Task statement:
Can the data below be echoed back word for word?

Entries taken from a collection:
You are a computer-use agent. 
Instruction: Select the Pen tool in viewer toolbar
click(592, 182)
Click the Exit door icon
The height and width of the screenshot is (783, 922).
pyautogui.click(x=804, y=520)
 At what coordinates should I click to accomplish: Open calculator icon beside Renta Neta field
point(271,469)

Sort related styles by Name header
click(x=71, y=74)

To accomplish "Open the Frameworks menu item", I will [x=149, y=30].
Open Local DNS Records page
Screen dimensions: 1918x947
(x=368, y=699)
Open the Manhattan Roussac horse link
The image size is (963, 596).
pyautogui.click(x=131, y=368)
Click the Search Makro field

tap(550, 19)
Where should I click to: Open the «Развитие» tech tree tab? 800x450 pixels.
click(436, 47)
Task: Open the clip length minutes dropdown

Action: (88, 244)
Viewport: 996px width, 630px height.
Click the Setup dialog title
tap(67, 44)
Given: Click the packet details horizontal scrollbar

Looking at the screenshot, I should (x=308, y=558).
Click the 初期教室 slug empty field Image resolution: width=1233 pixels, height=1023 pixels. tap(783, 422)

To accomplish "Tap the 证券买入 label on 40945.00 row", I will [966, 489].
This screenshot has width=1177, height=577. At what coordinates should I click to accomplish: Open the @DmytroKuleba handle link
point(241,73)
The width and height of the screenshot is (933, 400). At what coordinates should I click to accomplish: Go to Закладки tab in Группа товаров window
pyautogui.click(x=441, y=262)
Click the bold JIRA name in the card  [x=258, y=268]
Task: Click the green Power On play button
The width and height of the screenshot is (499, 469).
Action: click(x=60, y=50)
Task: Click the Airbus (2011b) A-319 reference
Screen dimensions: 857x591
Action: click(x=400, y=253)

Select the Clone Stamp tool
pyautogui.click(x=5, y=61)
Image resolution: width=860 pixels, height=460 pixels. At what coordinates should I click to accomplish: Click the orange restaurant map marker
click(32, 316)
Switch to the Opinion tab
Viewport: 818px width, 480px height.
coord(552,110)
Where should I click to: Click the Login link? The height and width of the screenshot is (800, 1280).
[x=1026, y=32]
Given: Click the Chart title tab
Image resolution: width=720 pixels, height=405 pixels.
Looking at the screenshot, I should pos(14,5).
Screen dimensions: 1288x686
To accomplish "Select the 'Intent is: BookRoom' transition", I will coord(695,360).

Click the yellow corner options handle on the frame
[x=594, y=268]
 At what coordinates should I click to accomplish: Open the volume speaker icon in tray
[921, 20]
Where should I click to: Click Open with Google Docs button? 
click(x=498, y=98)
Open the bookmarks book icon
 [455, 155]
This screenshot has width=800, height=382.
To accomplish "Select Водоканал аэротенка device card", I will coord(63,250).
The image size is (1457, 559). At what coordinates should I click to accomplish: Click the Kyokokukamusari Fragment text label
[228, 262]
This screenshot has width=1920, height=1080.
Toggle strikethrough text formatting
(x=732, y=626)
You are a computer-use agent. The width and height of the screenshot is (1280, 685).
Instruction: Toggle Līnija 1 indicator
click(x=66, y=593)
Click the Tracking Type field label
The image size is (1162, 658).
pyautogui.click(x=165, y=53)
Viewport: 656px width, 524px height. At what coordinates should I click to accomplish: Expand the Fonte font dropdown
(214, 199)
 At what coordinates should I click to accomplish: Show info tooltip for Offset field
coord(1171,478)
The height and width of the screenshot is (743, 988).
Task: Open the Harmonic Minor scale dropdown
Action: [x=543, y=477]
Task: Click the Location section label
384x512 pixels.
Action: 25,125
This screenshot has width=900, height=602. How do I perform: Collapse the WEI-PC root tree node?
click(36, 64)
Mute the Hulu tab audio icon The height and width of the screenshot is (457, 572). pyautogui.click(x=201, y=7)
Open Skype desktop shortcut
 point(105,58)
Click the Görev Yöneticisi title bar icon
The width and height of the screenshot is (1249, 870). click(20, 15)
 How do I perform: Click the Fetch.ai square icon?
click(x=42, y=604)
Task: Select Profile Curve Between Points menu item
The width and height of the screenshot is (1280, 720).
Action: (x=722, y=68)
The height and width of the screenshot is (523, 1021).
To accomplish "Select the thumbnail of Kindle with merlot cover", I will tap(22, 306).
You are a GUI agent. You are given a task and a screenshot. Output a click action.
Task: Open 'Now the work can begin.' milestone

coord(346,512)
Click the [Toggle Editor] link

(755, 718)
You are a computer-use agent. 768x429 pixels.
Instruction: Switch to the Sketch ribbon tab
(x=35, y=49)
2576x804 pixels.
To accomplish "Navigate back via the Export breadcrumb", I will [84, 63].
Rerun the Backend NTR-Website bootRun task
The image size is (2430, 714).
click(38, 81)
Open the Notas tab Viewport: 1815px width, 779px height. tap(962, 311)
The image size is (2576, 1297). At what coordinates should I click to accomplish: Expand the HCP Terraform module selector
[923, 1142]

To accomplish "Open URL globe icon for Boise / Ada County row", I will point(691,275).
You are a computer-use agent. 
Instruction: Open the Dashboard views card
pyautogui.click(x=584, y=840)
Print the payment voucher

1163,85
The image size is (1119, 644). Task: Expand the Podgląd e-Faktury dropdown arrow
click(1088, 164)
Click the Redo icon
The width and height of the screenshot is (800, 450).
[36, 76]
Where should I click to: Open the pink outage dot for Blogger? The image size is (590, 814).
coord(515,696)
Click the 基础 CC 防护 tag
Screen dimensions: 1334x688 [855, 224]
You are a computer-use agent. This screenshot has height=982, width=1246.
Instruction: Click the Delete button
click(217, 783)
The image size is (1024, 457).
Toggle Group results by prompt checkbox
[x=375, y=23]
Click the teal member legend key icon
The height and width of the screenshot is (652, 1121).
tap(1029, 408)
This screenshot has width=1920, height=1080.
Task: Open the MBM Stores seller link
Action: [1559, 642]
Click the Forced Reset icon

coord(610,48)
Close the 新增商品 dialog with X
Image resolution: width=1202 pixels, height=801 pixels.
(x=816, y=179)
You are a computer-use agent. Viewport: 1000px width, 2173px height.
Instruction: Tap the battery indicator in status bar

Response for this exercise:
You are a computer-use agent. 
Instruction: Select the Pen tool in viewer toolbar
click(592, 182)
Click the Exit door icon
The height and width of the screenshot is (783, 922).
pyautogui.click(x=804, y=520)
 At what coordinates should I click to accomplish: Open calculator icon beside Renta Neta field
point(271,469)

Sort related styles by Name header
click(x=71, y=74)

To accomplish "Open the Frameworks menu item", I will [x=149, y=30].
Open Local DNS Records page
Screen dimensions: 1918x947
(x=368, y=699)
Open the Manhattan Roussac horse link
The image size is (963, 596).
pyautogui.click(x=131, y=368)
Click the Search Makro field

tap(550, 19)
Where should I click to: Open the «Развитие» tech tree tab? 800x450 pixels.
click(436, 47)
Task: Open the clip length minutes dropdown

Action: (88, 244)
Viewport: 996px width, 630px height.
Click the Setup dialog title
tap(67, 44)
Given: Click the packet details horizontal scrollbar

Looking at the screenshot, I should (x=308, y=558).
Click the 初期教室 slug empty field Image resolution: width=1233 pixels, height=1023 pixels. tap(783, 422)

To accomplish "Tap the 证券买入 label on 40945.00 row", I will [966, 489].
This screenshot has width=1177, height=577. At what coordinates should I click to accomplish: Open the @DmytroKuleba handle link
point(241,73)
The width and height of the screenshot is (933, 400). At what coordinates should I click to accomplish: Go to Закладки tab in Группа товаров window
pyautogui.click(x=441, y=262)
Click the bold JIRA name in the card  [x=258, y=268]
Task: Click the green Power On play button
The width and height of the screenshot is (499, 469).
Action: click(x=60, y=50)
Task: Click the Airbus (2011b) A-319 reference
Screen dimensions: 857x591
Action: click(x=400, y=253)

Select the Clone Stamp tool
pyautogui.click(x=5, y=61)
Image resolution: width=860 pixels, height=460 pixels. At what coordinates should I click to accomplish: Click the orange restaurant map marker
click(32, 316)
Switch to the Opinion tab
Viewport: 818px width, 480px height.
coord(552,110)
Where should I click to: Click the Login link? The height and width of the screenshot is (800, 1280).
[x=1026, y=32]
Given: Click the Chart title tab
Image resolution: width=720 pixels, height=405 pixels.
Looking at the screenshot, I should pos(14,5).
Screen dimensions: 1288x686
To accomplish "Select the 'Intent is: BookRoom' transition", I will coord(695,360).

Click the yellow corner options handle on the frame
[x=594, y=268]
 At what coordinates should I click to accomplish: Open the volume speaker icon in tray
[921, 20]
Where should I click to: Click Open with Google Docs button? 
click(x=498, y=98)
Open the bookmarks book icon
 [455, 155]
This screenshot has width=800, height=382.
To accomplish "Select Водоканал аэротенка device card", I will coord(63,250).
The image size is (1457, 559). At what coordinates should I click to accomplish: Click the Kyokokukamusari Fragment text label
[228, 262]
This screenshot has width=1920, height=1080.
Toggle strikethrough text formatting
(x=732, y=626)
You are a computer-use agent. The width and height of the screenshot is (1280, 685).
Instruction: Toggle Līnija 1 indicator
click(x=66, y=593)
Click the Tracking Type field label
The image size is (1162, 658).
pyautogui.click(x=165, y=53)
Viewport: 656px width, 524px height. At what coordinates should I click to accomplish: Expand the Fonte font dropdown
(214, 199)
 At what coordinates should I click to accomplish: Show info tooltip for Offset field
coord(1171,478)
The height and width of the screenshot is (743, 988).
Task: Open the Harmonic Minor scale dropdown
Action: [x=543, y=477]
Task: Click the Location section label
384x512 pixels.
Action: 25,125
This screenshot has width=900, height=602. How do I perform: Collapse the WEI-PC root tree node?
click(36, 64)
Mute the Hulu tab audio icon The height and width of the screenshot is (457, 572). pyautogui.click(x=201, y=7)
Open Skype desktop shortcut
 point(105,58)
Click the Görev Yöneticisi title bar icon
The width and height of the screenshot is (1249, 870). click(20, 15)
 How do I perform: Click the Fetch.ai square icon?
click(x=42, y=604)
Task: Select Profile Curve Between Points menu item
The width and height of the screenshot is (1280, 720).
Action: (x=722, y=68)
The height and width of the screenshot is (523, 1021).
To accomplish "Select the thumbnail of Kindle with merlot cover", I will tap(22, 306).
You are a GUI agent. You are given a task and a screenshot. Output a click action.
Task: Open 'Now the work can begin.' milestone

coord(346,512)
Click the [Toggle Editor] link

(755, 718)
You are a computer-use agent. 768x429 pixels.
Instruction: Switch to the Sketch ribbon tab
(x=35, y=49)
2576x804 pixels.
To accomplish "Navigate back via the Export breadcrumb", I will [84, 63].
Rerun the Backend NTR-Website bootRun task
The image size is (2430, 714).
click(38, 81)
Open the Notas tab Viewport: 1815px width, 779px height. tap(962, 311)
The image size is (2576, 1297). At what coordinates should I click to accomplish: Expand the HCP Terraform module selector
[923, 1142]

To accomplish "Open URL globe icon for Boise / Ada County row", I will point(691,275).
You are a computer-use agent. 
Instruction: Open the Dashboard views card
pyautogui.click(x=584, y=840)
Print the payment voucher

1163,85
The image size is (1119, 644). Task: Expand the Podgląd e-Faktury dropdown arrow
click(1088, 164)
Click the Redo icon
The width and height of the screenshot is (800, 450).
[36, 76]
Where should I click to: Open the pink outage dot for Blogger? The image size is (590, 814).
coord(515,696)
Click the 基础 CC 防护 tag
Screen dimensions: 1334x688 [855, 224]
You are a computer-use agent. This screenshot has height=982, width=1246.
Instruction: Click the Delete button
click(217, 783)
The image size is (1024, 457).
Toggle Group results by prompt checkbox
[x=375, y=23]
Click the teal member legend key icon
The height and width of the screenshot is (652, 1121).
tap(1029, 408)
This screenshot has width=1920, height=1080.
Task: Open the MBM Stores seller link
Action: [1559, 642]
Click the Forced Reset icon

coord(610,48)
Close the 新增商品 dialog with X
Image resolution: width=1202 pixels, height=801 pixels.
(x=816, y=179)
You are a computer-use agent. Viewport: 1000px width, 2173px height.
Instruction: Tap the battery indicator in status bar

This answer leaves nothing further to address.